2 Mechanical Engineering Science Department, University of Johannesburg, Auckland Park, Johannesburg, South Africa
This research seeks to solve the problem of storing solar energy in small scale modules for domestic use.
The Solar Power Bank (SPB) was constructed with local materials based on their individual properties. The functionality of the SPB was tested in a convective environment. Davis automatic Weather Station (DWS) was used to get the weather parameters (like solar irradiance, solar energy and temperature) for each day the SPB was tested.
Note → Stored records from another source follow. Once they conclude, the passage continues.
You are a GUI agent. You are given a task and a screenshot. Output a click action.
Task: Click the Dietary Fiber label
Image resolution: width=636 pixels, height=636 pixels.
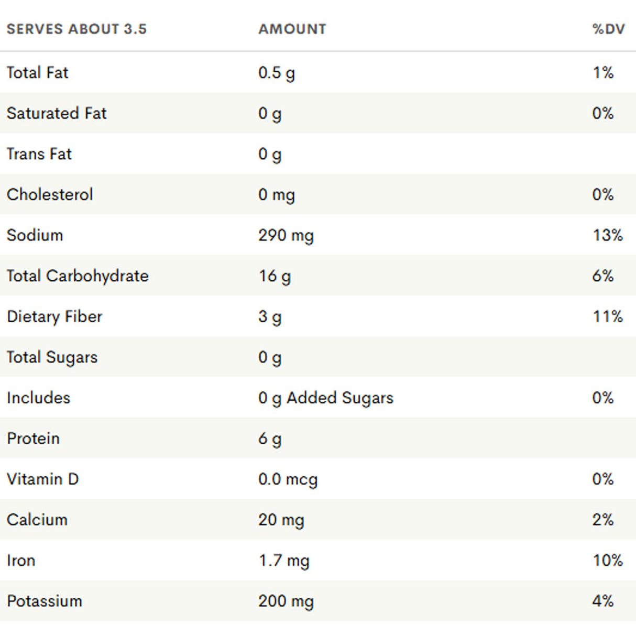[54, 316]
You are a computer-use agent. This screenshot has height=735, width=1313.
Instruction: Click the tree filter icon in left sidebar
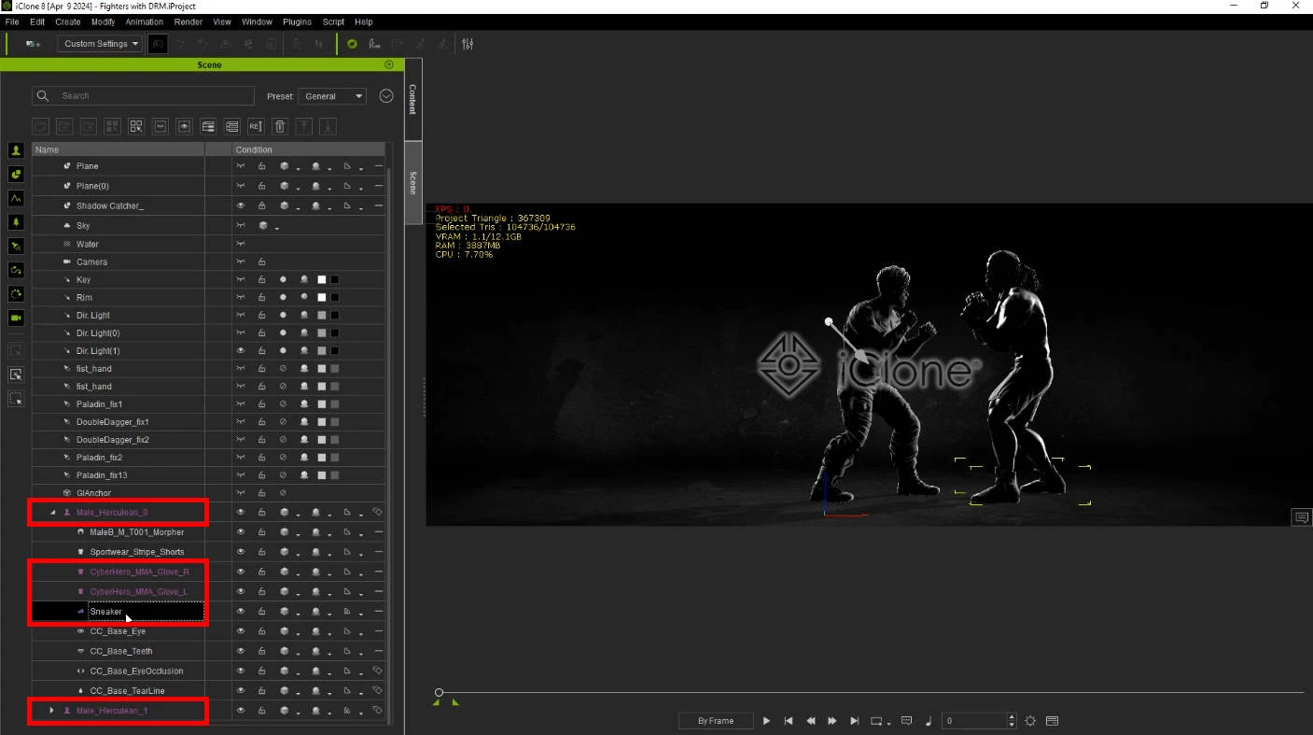click(16, 222)
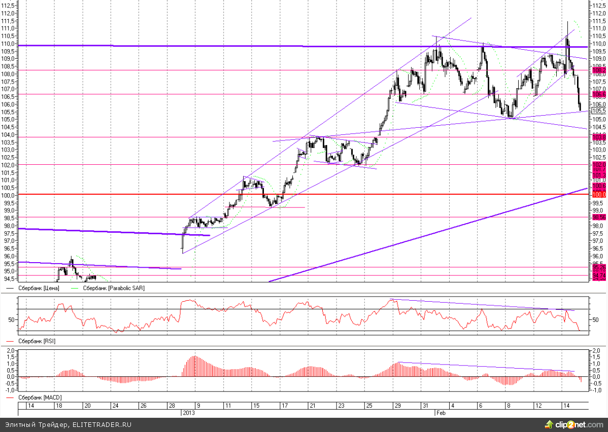Viewport: 608px width, 432px height.
Task: Click the Сбербанк [RSI] indicator label
Action: pyautogui.click(x=37, y=341)
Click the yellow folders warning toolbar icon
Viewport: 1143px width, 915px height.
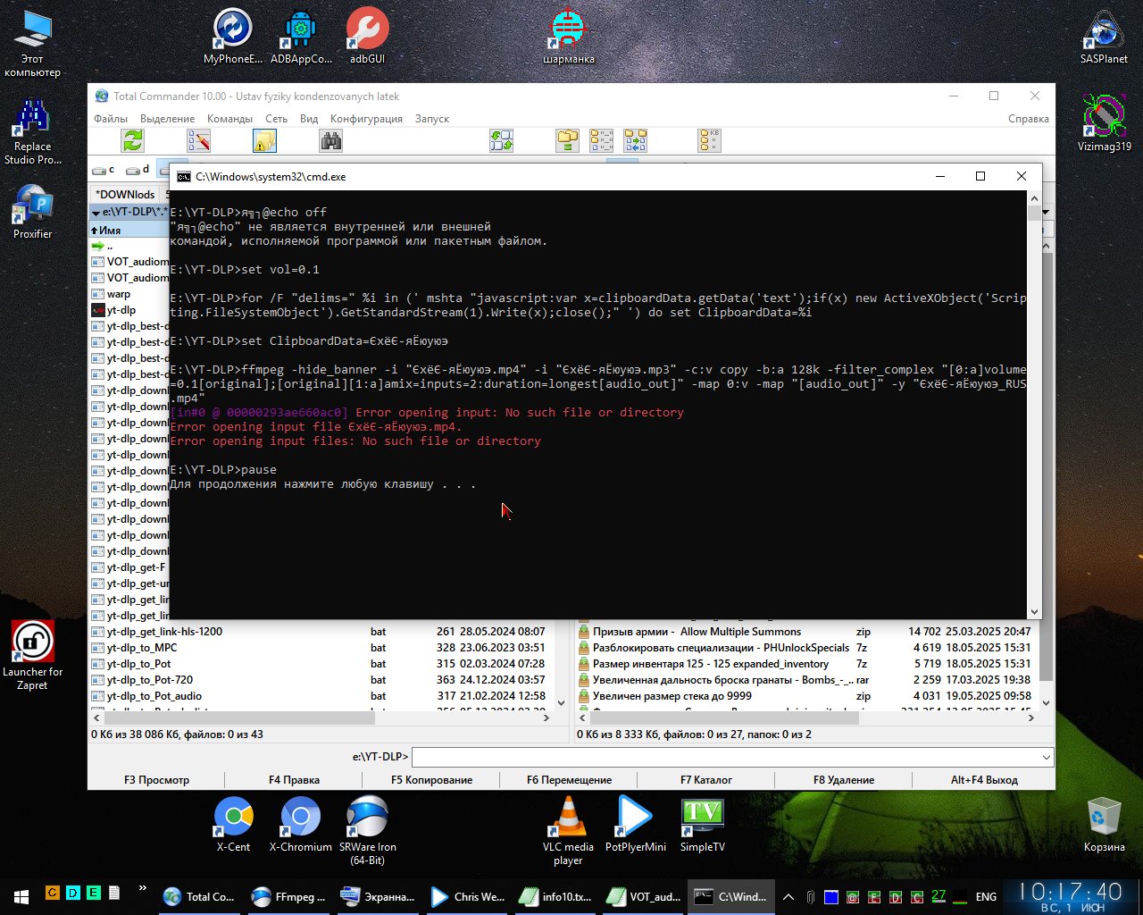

The maximum solar irradiance for four days (during the experiment) were 220 W/m2, 208 W/m2, 450 W/m2 and 900 W/m2. The maximum solar energy was 0.33 J, 03 J, 0.64 J and 1.33 J.
The maximum voltage and power obtained from the Solar Power Bank (SPB) was 0.18V and 0.065W respectively. The design showed tremendous heat energy entrapment during solar irradiance peak as the temperature in the SPB was about three times the DWS.
It was specifically noted that the convection of the heat transfer that is triggered by the glass shield determines the functionality of the thermo-electric module. This is a clear indication that though the power output may be low to charge the batteries, the prospects of the SPB to operate in convective-rural communities (in tropic region) is very high.